**Problem to solve:**
Recast every line of the material below as a numbered list, skipping blank lines and omitting the pictures.

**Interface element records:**

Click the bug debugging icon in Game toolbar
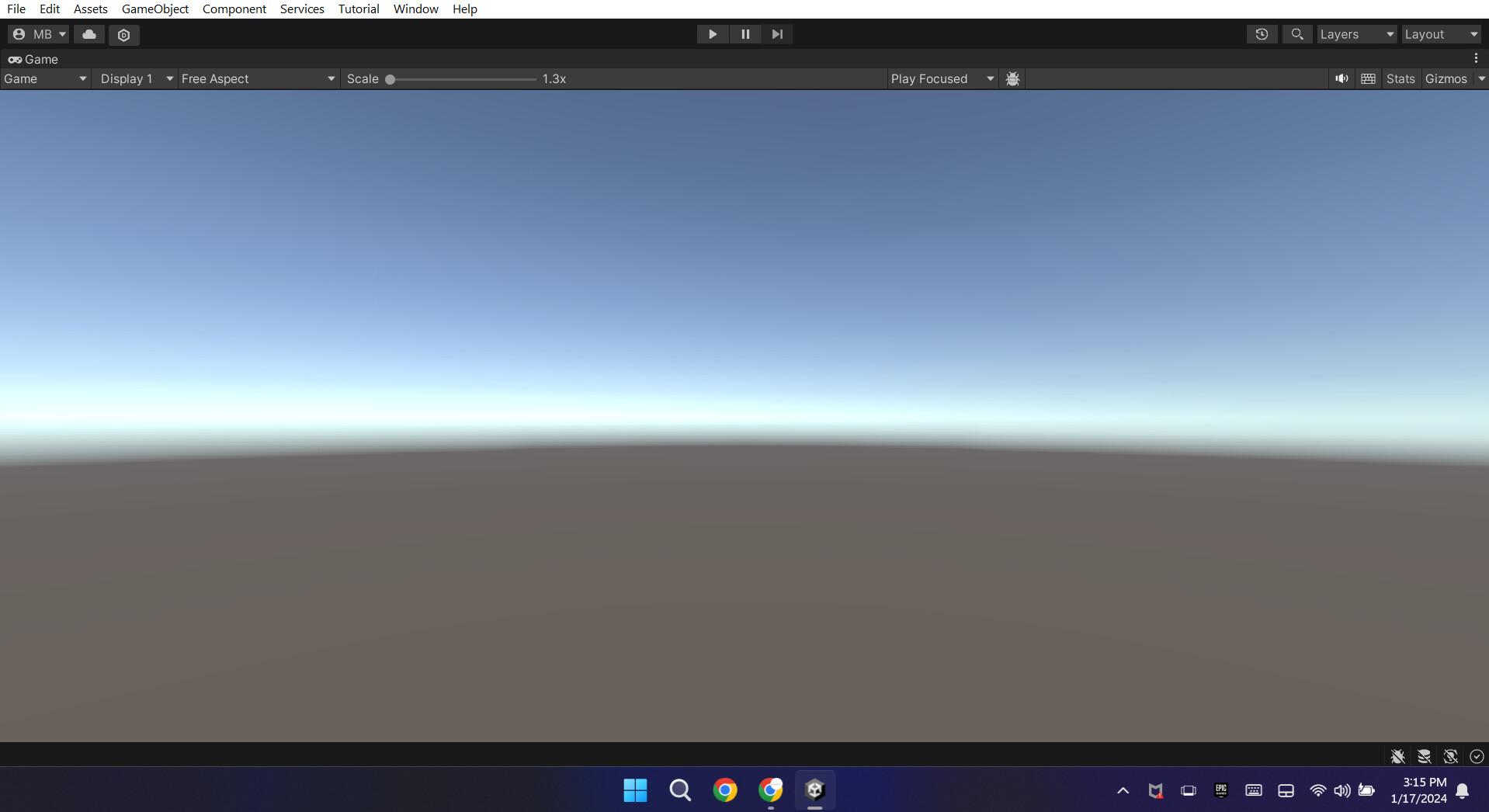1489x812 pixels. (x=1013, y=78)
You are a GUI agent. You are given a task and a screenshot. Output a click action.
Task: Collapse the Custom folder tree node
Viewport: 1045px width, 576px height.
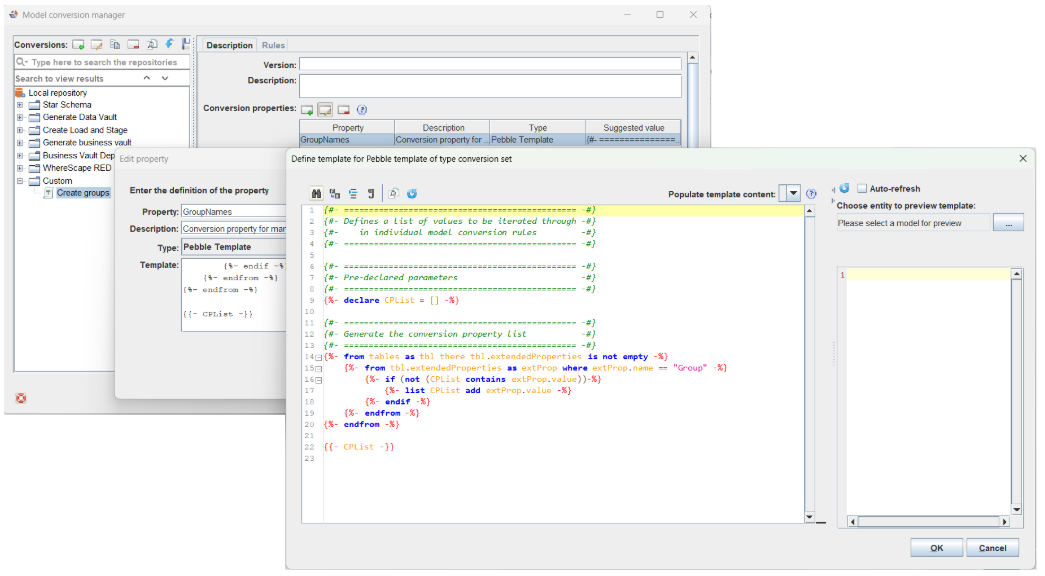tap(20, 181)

**Expected answer:**
1. Click the bug debugging icon in Game toolbar
2. 1489x812 pixels. (x=1013, y=78)
3. You are a GUI agent. You are given a task and a screenshot. Output a click action.
4. Task: Collapse the Custom folder tree node
5. Viewport: 1045px width, 576px height.
6. tap(20, 181)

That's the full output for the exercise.